Add Support for Distribution Method for data mart in Azure Synapse Analytics
Description:
In Azure Synapse Analytics, fact tables distribution method reverting back to round robin once the ETL workflow runs, It looks like the process drops and re-creates the fact tables each time (or whenever this happens, the distribution method is reset).
In addition, the distribution method can be set in the data warehouse, but is not available as a setting in the data mart. Therefore, the distribution method is set to "Round Robin" by default, instead of Replicate or Hash (which is much more desirable for dimension and fact tables respectively).
Value Proposition:
I constantly have to manually maintain the distribution method settings on data mart tables because the default behavior does not perform very well in a Microsoft Azure environment. Fixing this will make the product usable.
Target Audience:
Developers
How does this help the user:
Our developer staff will not have to manually maintain these tables every time the code is "generated"... which is often in a development process.
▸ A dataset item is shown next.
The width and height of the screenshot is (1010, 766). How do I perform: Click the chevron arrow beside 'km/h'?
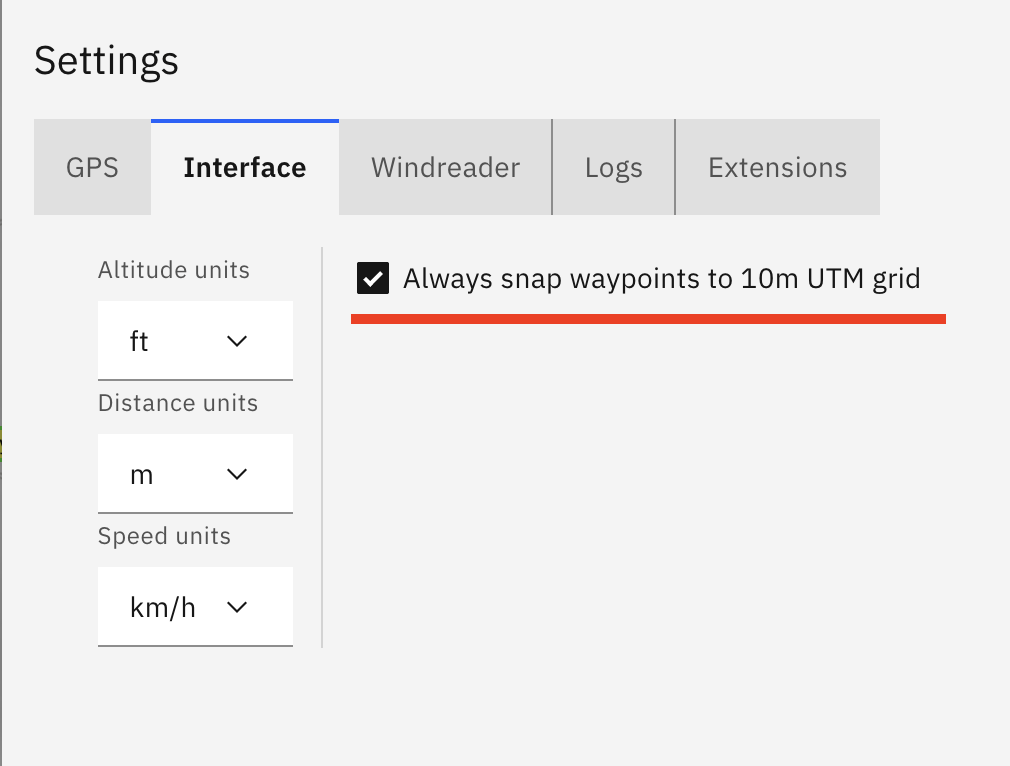tap(237, 607)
That is correct... we have standardized on "State Oriented" facts because the behavior of "Transaction" facts won't work for us. There is no update, that we could see from our testing, to Transaction facts even though our data warehouse could have more recent changes. The Transaction fact seems to only ever show the original version of any of its facts. Because of this, we are forced to use the "State Oriented" facts and use a view to show the latest version of each fact to simulate the "Transaction" fact. We also can show all the fact versions for those that desire that as well. In any case, we need support to control the distribution method in the data mart, the data warehouse, as well as the staging areas to get performance on Synapse.